1. Will the surgeon be using autografts (harvested from your own body) allografts (from cadavers) or alloplasts(synthetic material).
2. Assuming autografts will be used, where is the surgeon going to harvest the grafts from.Cranium, Rib, Ear, or Septum. If allografts, are they from an accredited tissue bank(which one?) and how have they been processed and stored. ie) irradiated, freeze dried, etc. If alloplasts whats the name of the material ie)medpore, gore-tex, etc..
3. What soft tissue material does surgeon use as filler or to wrap the grafts. ie) Deep temporal fascia, Perichondrium, alloderm. Will crushed or diced cartilage be used to fill out some area's..
4. What are the particular names of the grafts planned out for surgery. ie) alar batten grafts, rim grafts, spreader grafts, lateral crural grafts, butterfly graft, columella strut grafts, caudal extension graft, dorsal graft,.composite grafts.etc...
5. What steps does surgeon take to reduce the warping of rib grafts.
6. Will the surgery improve the function (internal valve &/or external valve) &/or cosmetic appearance (tip, bridge,asymmetrical issues) of the nose.
7. Will the surgeon be using sheets of soft tissue or skin tissue and from what source? forehead flap, alloderm, enduragen, etc because you have damaged or thin skin
8. How long will surgery take and is it a closed or open approach.
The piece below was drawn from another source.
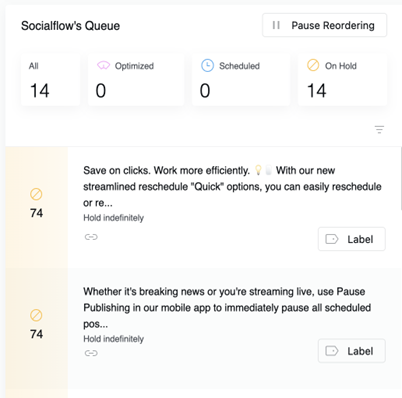Switch to the Optimized tab
The image size is (402, 398).
136,80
9. How many procedures has surgeon done similar to yours in a year or since in practice
10. Is there an agreement form outlining that the surgeon will redo any necessary minor changes needed after surgery and is that an extra cost or is it included in the price of the original surgery.
11. Is the surgeon planning to do anything to the turbinates (inferior or middle) ie)outfracture, resectioning, cauterize, etc...
12. How long will the sutures remain inside the nose after surgery. Are they dissolvable.temporary sutures or meant to be the permanent type.